### GOAL OF THE EXERCISE
Give the number of lines in the listing that hold the word "input". Write nothing but that number.

### MATERIAL PROVIDED
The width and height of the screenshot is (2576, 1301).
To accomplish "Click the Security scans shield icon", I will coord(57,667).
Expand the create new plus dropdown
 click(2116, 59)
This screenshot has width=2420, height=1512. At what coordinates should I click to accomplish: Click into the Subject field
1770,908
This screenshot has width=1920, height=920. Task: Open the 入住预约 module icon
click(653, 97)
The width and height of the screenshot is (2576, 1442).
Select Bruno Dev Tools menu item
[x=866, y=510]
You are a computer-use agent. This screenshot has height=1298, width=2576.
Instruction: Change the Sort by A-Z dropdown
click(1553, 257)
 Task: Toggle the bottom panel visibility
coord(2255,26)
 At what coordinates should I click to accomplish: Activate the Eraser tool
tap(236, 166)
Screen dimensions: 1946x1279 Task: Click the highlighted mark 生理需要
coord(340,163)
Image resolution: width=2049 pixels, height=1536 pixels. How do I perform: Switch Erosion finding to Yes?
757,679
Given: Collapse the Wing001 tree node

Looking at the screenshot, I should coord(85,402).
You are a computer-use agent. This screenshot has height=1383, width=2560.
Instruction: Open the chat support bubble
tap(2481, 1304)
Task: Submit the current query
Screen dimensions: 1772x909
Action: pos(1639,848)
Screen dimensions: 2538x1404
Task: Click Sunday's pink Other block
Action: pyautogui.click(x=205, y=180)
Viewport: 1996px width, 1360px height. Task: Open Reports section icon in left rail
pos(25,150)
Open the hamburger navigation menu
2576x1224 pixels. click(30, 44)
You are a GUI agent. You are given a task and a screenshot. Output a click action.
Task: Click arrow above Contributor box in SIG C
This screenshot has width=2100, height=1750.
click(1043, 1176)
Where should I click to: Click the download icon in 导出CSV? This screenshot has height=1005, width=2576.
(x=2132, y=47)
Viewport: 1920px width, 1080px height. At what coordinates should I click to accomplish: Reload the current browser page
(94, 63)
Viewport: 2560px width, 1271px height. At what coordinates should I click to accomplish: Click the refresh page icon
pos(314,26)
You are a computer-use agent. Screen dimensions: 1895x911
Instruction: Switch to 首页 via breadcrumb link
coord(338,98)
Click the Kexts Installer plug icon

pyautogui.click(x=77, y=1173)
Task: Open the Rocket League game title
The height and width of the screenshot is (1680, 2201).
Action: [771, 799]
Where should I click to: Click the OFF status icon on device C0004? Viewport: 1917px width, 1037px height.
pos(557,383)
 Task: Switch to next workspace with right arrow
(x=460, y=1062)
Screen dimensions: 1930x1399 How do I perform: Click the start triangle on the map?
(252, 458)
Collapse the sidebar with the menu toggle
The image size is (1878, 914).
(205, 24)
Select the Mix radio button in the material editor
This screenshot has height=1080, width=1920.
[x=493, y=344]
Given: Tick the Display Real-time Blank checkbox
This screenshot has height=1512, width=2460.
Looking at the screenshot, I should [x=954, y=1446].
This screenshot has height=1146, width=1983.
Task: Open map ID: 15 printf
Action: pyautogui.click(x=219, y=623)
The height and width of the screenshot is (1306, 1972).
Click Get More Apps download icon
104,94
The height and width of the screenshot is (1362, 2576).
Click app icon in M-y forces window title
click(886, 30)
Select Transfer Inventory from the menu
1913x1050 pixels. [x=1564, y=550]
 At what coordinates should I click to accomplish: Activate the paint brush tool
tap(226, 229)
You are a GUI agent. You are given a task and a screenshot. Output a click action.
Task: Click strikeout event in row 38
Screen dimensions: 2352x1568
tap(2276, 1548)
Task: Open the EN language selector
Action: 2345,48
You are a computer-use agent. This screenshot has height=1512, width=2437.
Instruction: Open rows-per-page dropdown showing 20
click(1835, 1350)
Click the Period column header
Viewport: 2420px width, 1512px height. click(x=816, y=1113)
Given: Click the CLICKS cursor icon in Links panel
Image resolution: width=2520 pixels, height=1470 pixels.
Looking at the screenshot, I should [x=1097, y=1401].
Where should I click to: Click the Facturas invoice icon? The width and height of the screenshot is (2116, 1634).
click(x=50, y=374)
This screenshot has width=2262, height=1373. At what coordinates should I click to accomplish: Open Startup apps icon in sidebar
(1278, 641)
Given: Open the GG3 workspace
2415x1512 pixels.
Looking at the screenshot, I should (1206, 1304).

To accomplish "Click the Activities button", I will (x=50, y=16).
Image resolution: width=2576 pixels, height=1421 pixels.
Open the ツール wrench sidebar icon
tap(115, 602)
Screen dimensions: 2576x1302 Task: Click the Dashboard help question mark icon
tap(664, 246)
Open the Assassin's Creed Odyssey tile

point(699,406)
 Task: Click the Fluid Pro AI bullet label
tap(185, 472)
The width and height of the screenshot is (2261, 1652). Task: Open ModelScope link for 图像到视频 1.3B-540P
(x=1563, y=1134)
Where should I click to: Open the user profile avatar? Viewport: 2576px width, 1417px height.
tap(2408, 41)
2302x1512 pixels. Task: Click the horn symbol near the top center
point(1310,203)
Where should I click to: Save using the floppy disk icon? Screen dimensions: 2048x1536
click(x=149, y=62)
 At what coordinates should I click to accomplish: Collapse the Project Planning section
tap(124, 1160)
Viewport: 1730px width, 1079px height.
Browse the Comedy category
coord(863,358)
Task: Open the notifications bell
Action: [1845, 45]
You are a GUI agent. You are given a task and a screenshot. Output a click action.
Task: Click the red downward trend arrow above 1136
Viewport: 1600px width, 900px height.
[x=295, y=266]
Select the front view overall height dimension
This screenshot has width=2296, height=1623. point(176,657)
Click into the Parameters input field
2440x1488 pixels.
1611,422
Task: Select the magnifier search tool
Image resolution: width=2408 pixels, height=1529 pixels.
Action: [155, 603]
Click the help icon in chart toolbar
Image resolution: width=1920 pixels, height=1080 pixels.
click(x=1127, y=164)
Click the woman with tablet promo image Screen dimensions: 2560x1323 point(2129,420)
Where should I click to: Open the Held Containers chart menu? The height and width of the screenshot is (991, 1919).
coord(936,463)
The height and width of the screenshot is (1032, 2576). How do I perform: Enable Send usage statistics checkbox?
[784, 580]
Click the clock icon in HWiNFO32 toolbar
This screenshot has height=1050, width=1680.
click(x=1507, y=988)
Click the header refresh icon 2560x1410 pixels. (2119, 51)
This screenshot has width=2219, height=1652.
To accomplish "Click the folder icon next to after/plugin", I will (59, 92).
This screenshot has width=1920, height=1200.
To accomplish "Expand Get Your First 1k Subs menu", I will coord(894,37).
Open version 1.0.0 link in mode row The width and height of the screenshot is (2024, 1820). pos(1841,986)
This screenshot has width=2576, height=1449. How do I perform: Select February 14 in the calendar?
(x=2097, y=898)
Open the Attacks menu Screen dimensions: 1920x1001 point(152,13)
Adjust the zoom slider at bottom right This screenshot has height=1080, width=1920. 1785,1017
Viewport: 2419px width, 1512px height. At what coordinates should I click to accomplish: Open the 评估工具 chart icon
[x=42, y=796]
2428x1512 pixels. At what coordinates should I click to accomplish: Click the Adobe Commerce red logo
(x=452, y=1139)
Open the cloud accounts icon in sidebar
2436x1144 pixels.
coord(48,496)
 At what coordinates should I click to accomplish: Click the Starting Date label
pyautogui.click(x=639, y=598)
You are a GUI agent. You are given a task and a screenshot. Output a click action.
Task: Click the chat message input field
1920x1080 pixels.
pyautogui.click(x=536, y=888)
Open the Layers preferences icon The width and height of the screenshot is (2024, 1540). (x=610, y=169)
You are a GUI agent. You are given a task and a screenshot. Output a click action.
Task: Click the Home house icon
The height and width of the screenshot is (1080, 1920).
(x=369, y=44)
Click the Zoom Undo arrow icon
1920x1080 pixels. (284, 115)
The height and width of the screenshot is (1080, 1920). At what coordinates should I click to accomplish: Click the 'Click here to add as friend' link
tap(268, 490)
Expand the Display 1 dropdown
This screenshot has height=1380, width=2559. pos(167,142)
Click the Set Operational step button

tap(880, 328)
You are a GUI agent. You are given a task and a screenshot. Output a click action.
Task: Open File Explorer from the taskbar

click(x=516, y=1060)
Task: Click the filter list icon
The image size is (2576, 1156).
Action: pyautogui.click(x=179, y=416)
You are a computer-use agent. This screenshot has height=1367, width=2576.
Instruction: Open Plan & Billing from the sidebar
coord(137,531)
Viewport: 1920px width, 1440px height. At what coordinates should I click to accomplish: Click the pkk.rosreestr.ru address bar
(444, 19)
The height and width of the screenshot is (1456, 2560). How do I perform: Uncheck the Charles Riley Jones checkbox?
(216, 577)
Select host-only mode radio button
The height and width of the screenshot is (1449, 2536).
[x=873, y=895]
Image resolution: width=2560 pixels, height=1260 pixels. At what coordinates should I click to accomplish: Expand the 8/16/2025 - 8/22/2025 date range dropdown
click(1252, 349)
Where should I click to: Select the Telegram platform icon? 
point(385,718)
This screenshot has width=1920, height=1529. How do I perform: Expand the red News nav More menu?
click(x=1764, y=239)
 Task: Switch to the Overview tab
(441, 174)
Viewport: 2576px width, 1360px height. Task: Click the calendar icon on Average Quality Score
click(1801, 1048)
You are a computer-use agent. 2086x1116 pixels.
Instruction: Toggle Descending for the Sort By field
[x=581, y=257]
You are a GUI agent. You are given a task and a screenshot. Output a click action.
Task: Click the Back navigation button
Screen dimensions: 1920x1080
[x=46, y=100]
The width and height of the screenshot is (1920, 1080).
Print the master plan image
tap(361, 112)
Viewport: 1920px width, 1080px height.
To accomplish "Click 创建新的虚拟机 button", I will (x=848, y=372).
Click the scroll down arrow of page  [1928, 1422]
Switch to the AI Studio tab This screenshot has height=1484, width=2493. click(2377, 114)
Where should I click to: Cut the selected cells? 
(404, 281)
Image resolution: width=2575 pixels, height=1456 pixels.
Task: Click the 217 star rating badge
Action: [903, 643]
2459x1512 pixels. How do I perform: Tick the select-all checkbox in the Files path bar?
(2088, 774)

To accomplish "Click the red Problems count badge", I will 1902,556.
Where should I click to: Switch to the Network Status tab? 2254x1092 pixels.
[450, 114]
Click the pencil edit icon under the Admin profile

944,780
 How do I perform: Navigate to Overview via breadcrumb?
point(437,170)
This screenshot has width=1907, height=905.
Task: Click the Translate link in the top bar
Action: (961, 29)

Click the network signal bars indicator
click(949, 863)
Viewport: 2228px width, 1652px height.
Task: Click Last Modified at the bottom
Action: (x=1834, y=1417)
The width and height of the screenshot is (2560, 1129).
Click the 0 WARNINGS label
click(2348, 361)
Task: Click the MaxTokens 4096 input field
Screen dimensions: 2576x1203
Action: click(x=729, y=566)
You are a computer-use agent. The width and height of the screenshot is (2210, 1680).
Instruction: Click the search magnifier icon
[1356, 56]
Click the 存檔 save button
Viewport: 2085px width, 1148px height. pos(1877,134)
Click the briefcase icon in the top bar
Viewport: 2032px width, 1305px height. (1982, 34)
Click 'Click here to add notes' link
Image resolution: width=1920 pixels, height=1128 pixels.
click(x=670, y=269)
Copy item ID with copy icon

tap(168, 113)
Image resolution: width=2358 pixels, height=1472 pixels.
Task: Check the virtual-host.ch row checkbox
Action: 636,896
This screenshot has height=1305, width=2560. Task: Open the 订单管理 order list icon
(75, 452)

### RESPONSE TO THE TASK
3